Business circles in the neighboring countries have been tight-lipped about the shortage of intergovernmental dialogue. But if excessive provocative acts continue, even the division of labor that has been built by Samsung and Japanese suppliers for coexistence and co-prosperity could crumble.

Japanese Trade Minister Isshu Sugawara said Friday that Tokyo would hold talks with Seoul over Japan's move to tighten export controls to South Korea, agreeing to Seoul's request for consultations as part of a dispute settlement through the World Trade Organization. But the talks are unlikely to resolve the issue, and are expected to be prolonged.

The political confrontation between Japan and South Korea is likely to benefit China on the economic front, especially in the semiconductor industry.
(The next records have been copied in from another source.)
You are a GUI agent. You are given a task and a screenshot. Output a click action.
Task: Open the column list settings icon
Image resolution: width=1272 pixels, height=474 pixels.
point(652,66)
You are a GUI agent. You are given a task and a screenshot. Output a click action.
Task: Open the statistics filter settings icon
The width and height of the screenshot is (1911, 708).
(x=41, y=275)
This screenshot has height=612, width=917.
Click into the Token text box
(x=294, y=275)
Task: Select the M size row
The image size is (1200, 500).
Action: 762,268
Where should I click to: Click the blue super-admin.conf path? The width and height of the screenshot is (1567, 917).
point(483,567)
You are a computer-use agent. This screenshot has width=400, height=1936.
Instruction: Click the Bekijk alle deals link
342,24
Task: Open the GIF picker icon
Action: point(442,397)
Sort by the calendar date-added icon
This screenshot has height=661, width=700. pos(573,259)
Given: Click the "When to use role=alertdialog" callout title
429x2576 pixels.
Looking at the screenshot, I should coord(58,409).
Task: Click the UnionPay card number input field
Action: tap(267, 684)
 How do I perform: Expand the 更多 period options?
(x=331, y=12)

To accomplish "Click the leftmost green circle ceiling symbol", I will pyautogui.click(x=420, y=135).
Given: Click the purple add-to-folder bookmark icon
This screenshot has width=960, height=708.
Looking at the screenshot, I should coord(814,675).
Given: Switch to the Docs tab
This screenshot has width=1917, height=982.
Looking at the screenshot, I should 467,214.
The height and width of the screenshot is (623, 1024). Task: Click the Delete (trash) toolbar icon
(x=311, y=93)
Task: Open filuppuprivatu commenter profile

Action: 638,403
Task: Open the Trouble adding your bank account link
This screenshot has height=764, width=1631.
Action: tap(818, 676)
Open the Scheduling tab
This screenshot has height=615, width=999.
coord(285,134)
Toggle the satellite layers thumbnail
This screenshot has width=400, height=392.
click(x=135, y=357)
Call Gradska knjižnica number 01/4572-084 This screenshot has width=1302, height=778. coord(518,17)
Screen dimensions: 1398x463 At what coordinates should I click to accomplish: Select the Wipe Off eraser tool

With China aiming for supremacy in high-technology industries, including semiconductors, top chipmaker Samsung seems to be a target for Chinese companies to overtake sooner or later.

And Samsung cannot afford to come to a temporary standstill in the face of an onslaught from Chinese rivals that are on a capital investment spree -- a few trillion yen annually -- under the initiative of the Chinese government.

"A China shift" is now underway among chipmaking equipment manufacturers. Semiconductor plant construction projects that require capital investment of about 1 trillion yen are emerging one after another in China, making the country a promising market for equipment makers.

Japanese companies are also "sending sales staff by the hundreds to China for long-term business trips to proceed with business talks in various parts of the country," said an official at Tokyo Electron.

Chinese makers likely will need some time to mass-produce advanced semiconductors in a stable manner. But there is no doubt that Japanese makers of parts and materials will also move to make "a China shift" in the future.

In fact, Chinese companies have overtaken their South Korean rivals in terms of liquid crystal panel production capacity. Many industry officials say the same thing will happen to the semiconductor industry.

Ahn Ki-hyun, a senior official at the Korea Semiconductor Industry Association, warned, "If barriers emerge between Japan and South Korea, it will benefit China's semiconductor industry, which is aiming for supremacy in each sector of the materials, equipment and final products."

Samsung has driven Japan's electronics industry into a corner. But it is becoming an increasingly likely scenario that the South Korean company will be overwhelmed by Chinese rivals.

Samsung accounts for 20% of South Korea's overall exports. It also accounts for 20% of the total market capitalization of the country's stock market. Its decline would mean the downturn of the South Korean economy as a whole.

The South Korean government, now worrying about its economic slump, also probably cannot afford to continue political confrontation.